2 gennaio 2012 08:470 commenti

Nonostante il divieto anche questo 2011 si è concluso con un tragico bilancio, infatti secondo le prime segnalazioni raccolte dall’Aidaa sono stati uccisi dai botti 132 cani e 450 sono scappati. I dati sono allarmanti, ma fortunatamente il numero di vittime è inferiore rispetto allo scorso anno, anche se sarà possibile avere un quadro più preciso della situazione solo nelle prossime ore, dopo che arriveranno le segnalazioni di tutti i volontari dell’Associazione animalistica.

Lo scorso anno è stata accertata la morte di 500 gatti e cani e oltre 4.000 altri animali tra domestici e non, che non hanno sopportato il rumore assordante dei fuochi d’artificio.
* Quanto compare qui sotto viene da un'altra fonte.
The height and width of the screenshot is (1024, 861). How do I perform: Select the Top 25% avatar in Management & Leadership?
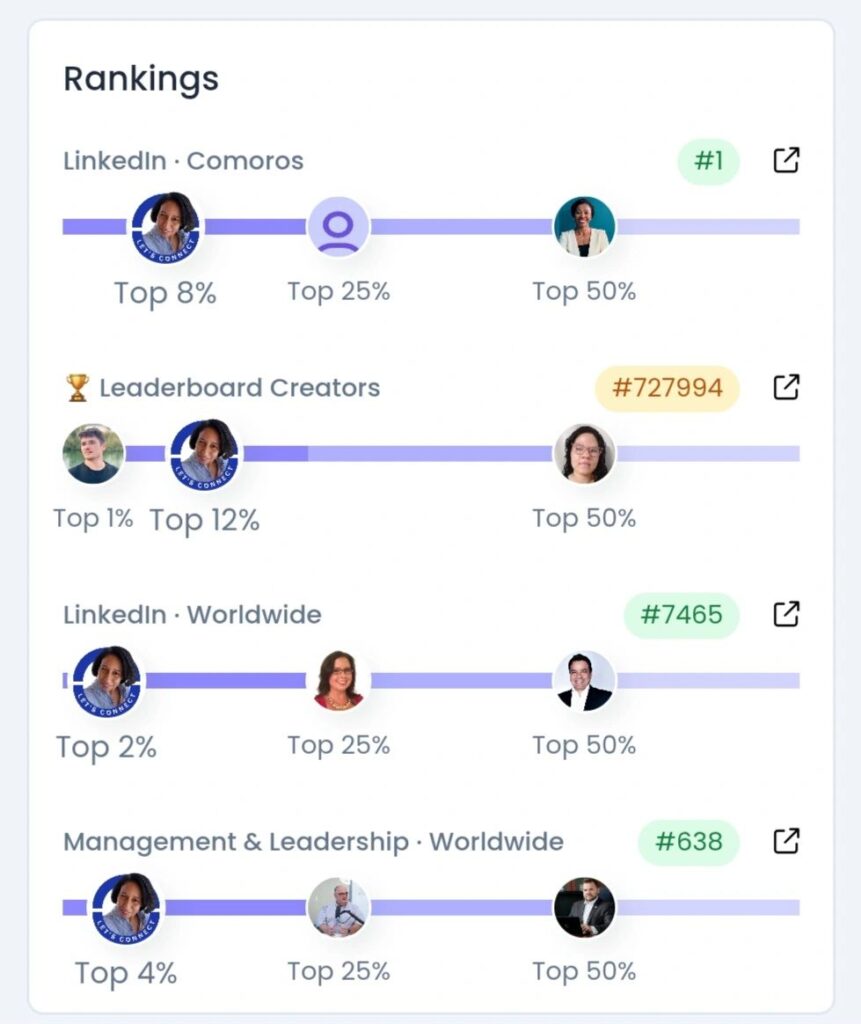click(338, 908)
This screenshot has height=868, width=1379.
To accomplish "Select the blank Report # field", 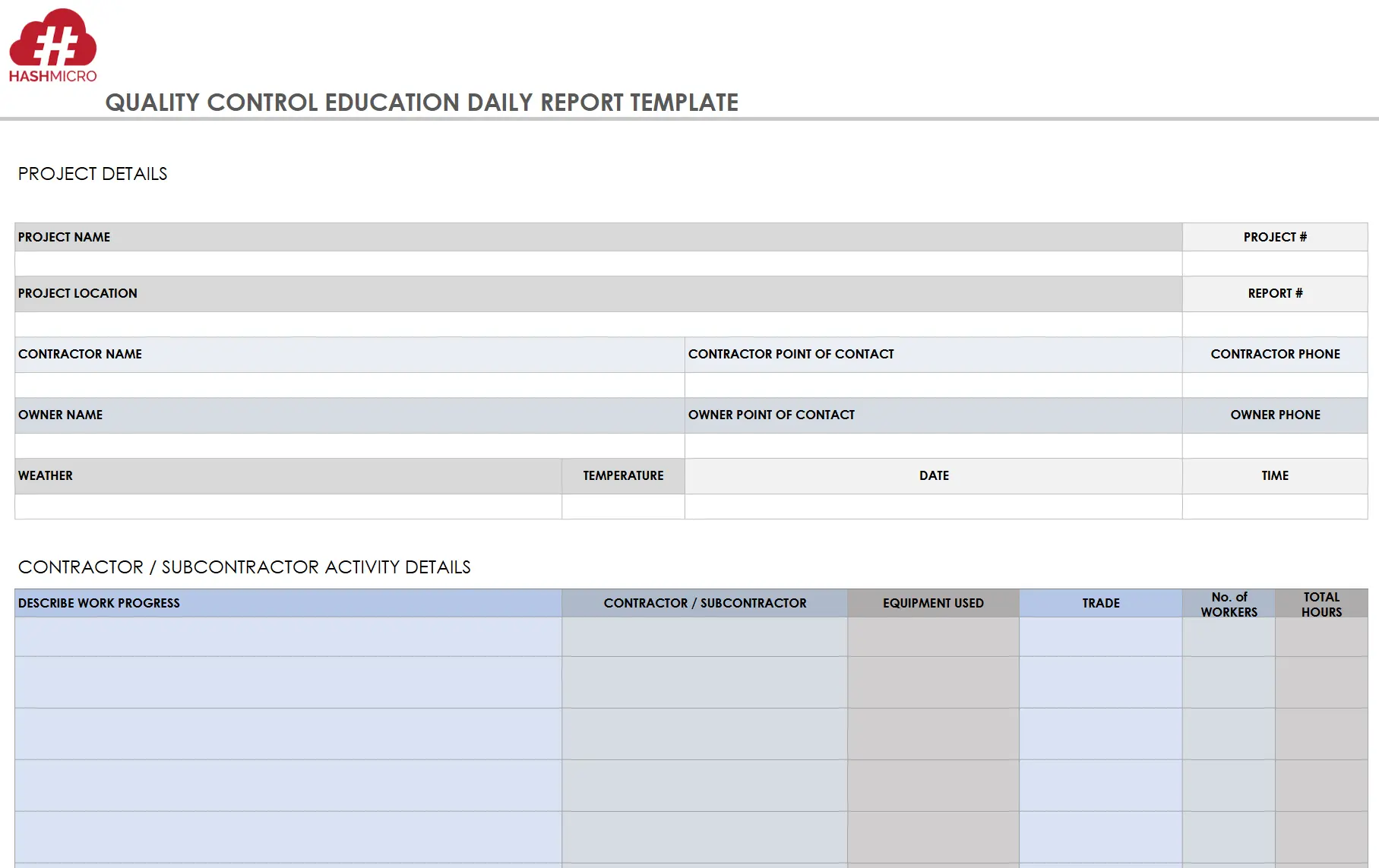I will pyautogui.click(x=1274, y=324).
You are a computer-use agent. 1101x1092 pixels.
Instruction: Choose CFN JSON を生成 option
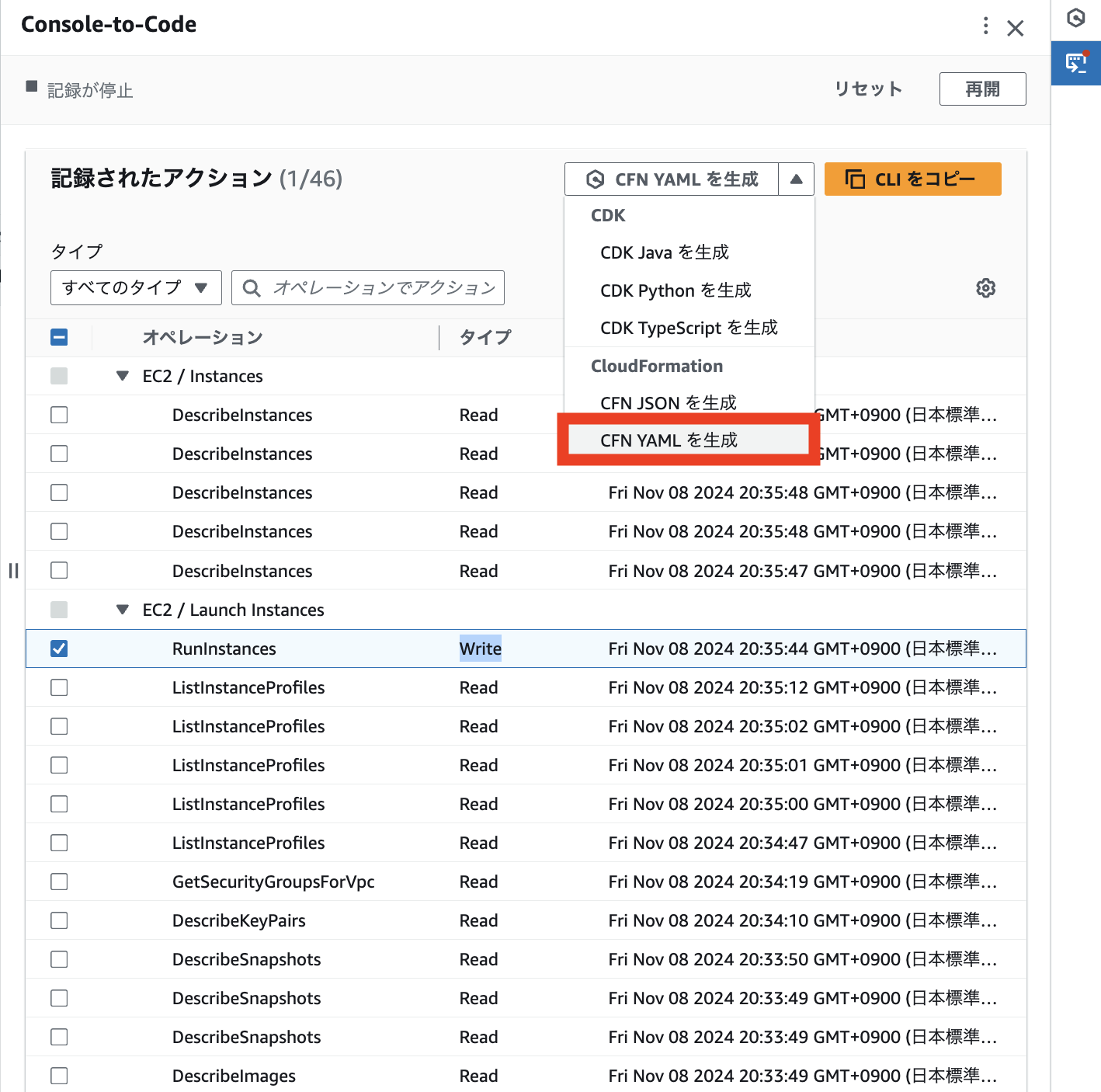click(669, 402)
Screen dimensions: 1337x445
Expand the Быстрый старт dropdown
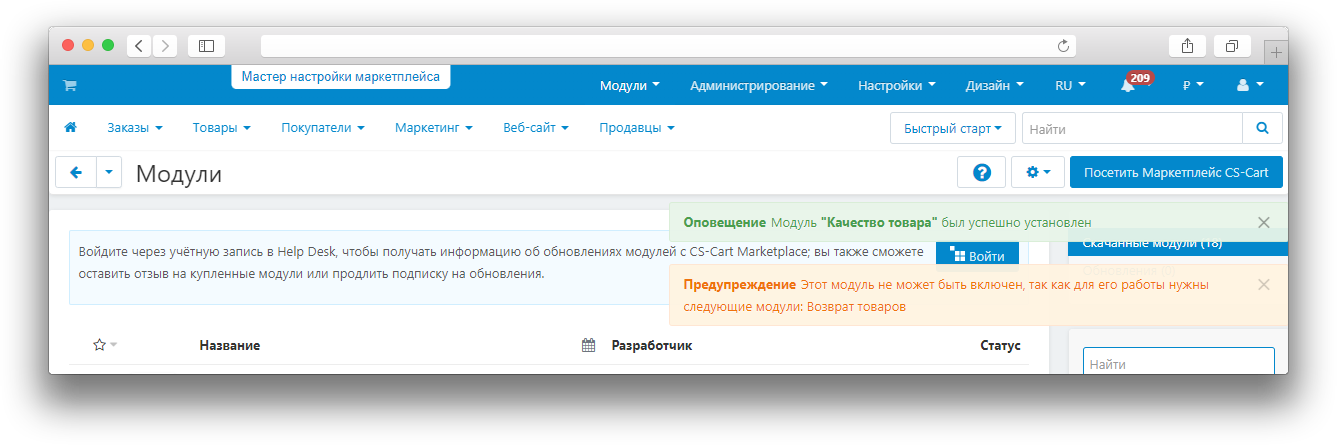click(952, 128)
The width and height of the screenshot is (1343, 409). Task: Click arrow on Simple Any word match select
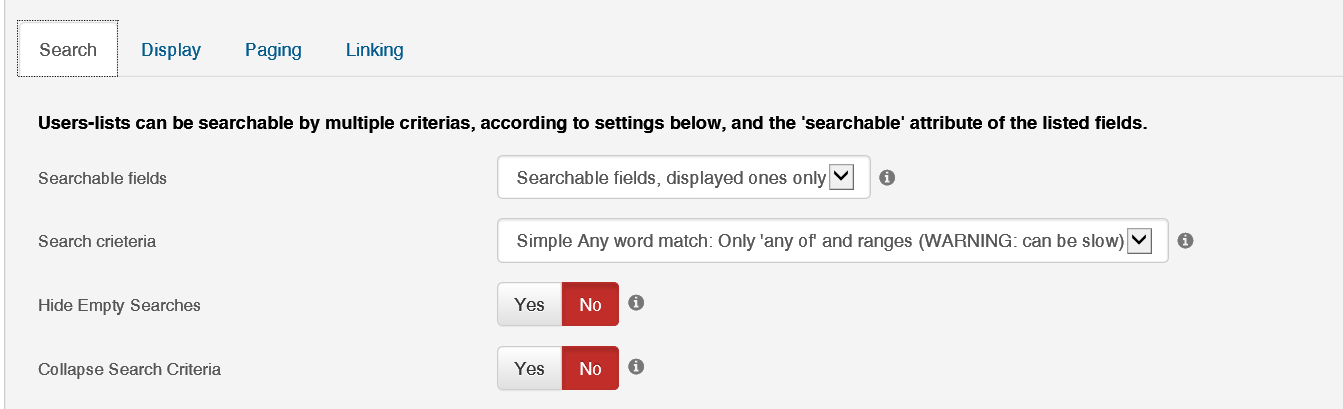pyautogui.click(x=1140, y=241)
Nel 2011 sono state registrate circa 1.400 segnalazioni di animali fuggiti la notte di Capodanno e poi ritrovati nei giorni successivi.


Le zone colpite maggiormente da questo triste fenomeno sono Campania, Lombardia, Puglia, Lazio, Sicilia e Lazio, infatti è stato stimato che sono tutte zone in cui non era prevista un’ordinanza specifica che vietava i botti la notte del Veglione di Capodanno. A Milano quest’anno ci sono stati episodi di guerriglia urbana con persone che lanciavano vari tipi di petardi e accendevano fuochi d’artificio per strada, ad altezza uomo e vicino alle abitazioni. Il fenomeno però risulta essere particolarmente preoccupante in Campania, infatti Francesco Emilio Borrelli (Commissario regionale di Verdi) ha parlato di una vera e propria strage con oltre 900 animali deceduti nei modi più terribili, come investiti da fuochi, macchine in corsa oppure con petardi e bengala legati alla coda.